Porros de fresa y limón
Eduardo Haro Ibars, al que alguna noche encuentro en El Sol, al que antes encontraba en el bar La Hemeroteca, o en sus artículos de Triunfo, me envía un discurso de la Orquesta Mondragón, que es la que mola, con letras escritas por él. Me ha gustado sobre todo Porros de fresa y limón.«Van azules por el parque / vestidas de plástico y encaje pasan despacio y en el quiosco compran porros de fresa y limón.» La traslación helado de fresa / porro, implícita en la canción, no es sólo una licencia poética, sino una licencia sociológica que dibuja la transición de nuestras adolescentes desde la inocencia lenguaraz de una moral de fresa y limón a la transgresión menor, imaginativa y habitué del porro, que permite ver más cosas en las cosas y mirar el mundo sin aureola bíblica de pecado original, un mundo genesíaco anterior al Génesis. «Sus novios las esperan en un apartamento / esnifan vitaminas y preparan su momento / y cuándo están juntos se colocan en un cielo / calor de cama estrecha y color de caramelo.» La palabra novio es ya connotativa, irónica, puesto que novio viene de novicio y estos novísimos no son ya nuevos en nada. La prosperidad franquista de los sesenta se lo dio todo desde niños. Pero se mantiene todavía un equilibrio del terror erótico con la familia, de modo que el novio / amante de fresa, limón y porro, puede acabar -y acaba- de marido. Es el discreto encanto de la burguesía. Tienen ya apartamento, según la copla, y no se lo hacen de vespa como antaño, o de revolcón contra la tapia del cementerio, como trasantaño. Esnifan vitaminas, porque lo que ha descubierto esta juventud es lo mismo que descubrió el clásico, pero a la viceversa: todo con exceso.

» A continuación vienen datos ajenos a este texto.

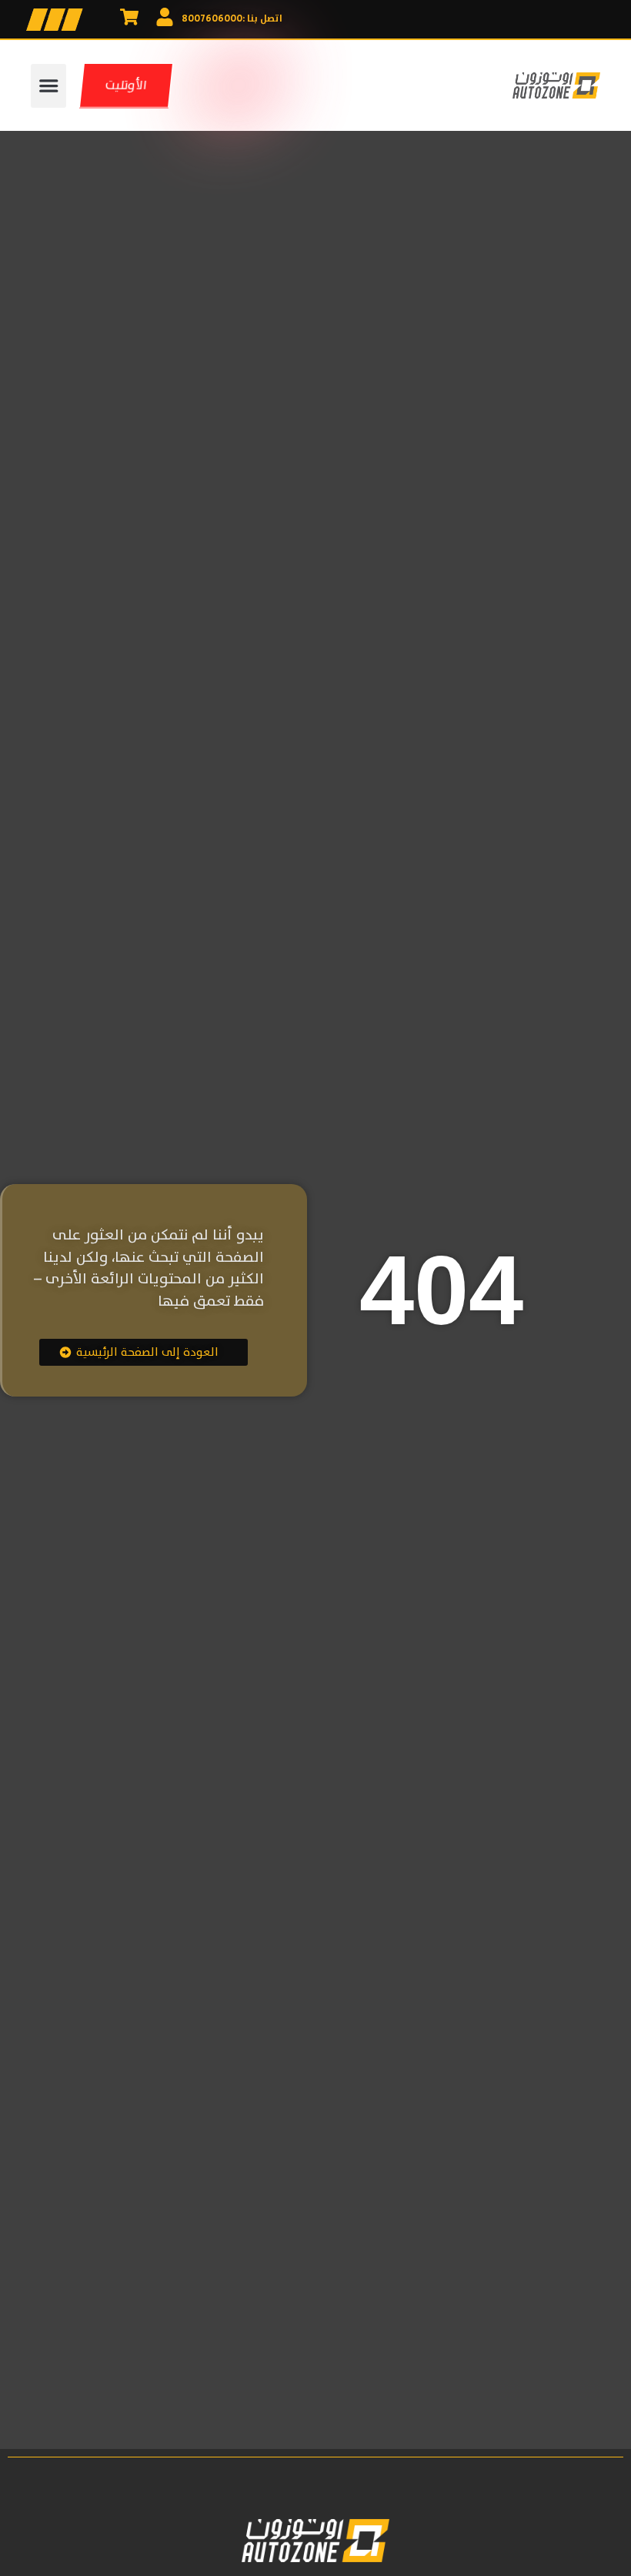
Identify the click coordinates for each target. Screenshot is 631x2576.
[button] (48, 86)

Exceso / transgresión. Sade, Baudelaire, Bataille. Han descubierto que, con exceso, todo flipa, hasta el pegamín de los sellos de Correos, que a lo mejor tienen por el anverso al Padre Damián, apóstol inútil de estos leprosos cuya lepra no es sino un lírico acné juvenil. Sellos y cocacola para colocarse, y a pasar de todo. Hay un cielo color de caramelo, porque su erotismo sigue siendo sádicoanal, infantil, como en Carroll y la Historia del ojo. Pero los nuevos niños terribles dejan a Cocteau en un maestrillo de las Escuelas Pías. No les salva ni El Libro Rojo del Cole.
«Vuelven azules por las calles / con rosas de plástico y encaje / pasan despacio y en su casa / cuentan trolas de fresa y limón.» La ruptura generacional, más que ruptura, se ha quedado en un zurcido de mentiras filiales, trolas de fresa y limón, entre nuestra media- clase- media. Los padres hacen como que se creen lo que los hijos cuentan sin creerse sus propias mentiras, que es la primera obligación del buen mentiroso. Hay ahora mismo en muchas familias un equilibrio ecológico que es ya, más bien, meramente cronológico: si la niña está en casa a las diez, es que ha salvado el peligroso lago de la tarde. La moral familiar la marca el reloj de pared, árbol de las horas; árbol del Bien y del Mal en el Paraíso doméstico plazos y skay. Lo que importa es que la sopa concentrada permanezca unida. De ese sopipollo moral vamos viviendo.
«Podridas y dormidas en cucharas de plata / preparan sus máscaras y en sueños de hojalata / inventan paraísos de seda y añil / sus cabezas oscilan entre octubre y abril. » Hay en estos últimos cuatro versos como un Modernismo golfo, como un Simbolismo pasado por el punk, como un Rubén / Verlaine pasado por Malasaña. Ya Valle metía entre las princesas rubenianas alguna meretriz gorda del Prado que hacía esperpento de la sonatina. Aquel Valle dandy, este Haro ácrata, acanallan la poesía para hacer el poema y su crítica al mismo tiempo. Más o menos lo cheli, que decíamos ayer. Desde el helado flipante de fresa / frambuesa al porro adolescente que se confunde con el humo de los sueños primeros, la ruptura de dos o tres generaciones cuya única dialéctica con los padres terribles es la mentira. Una mentira de fresa y limón.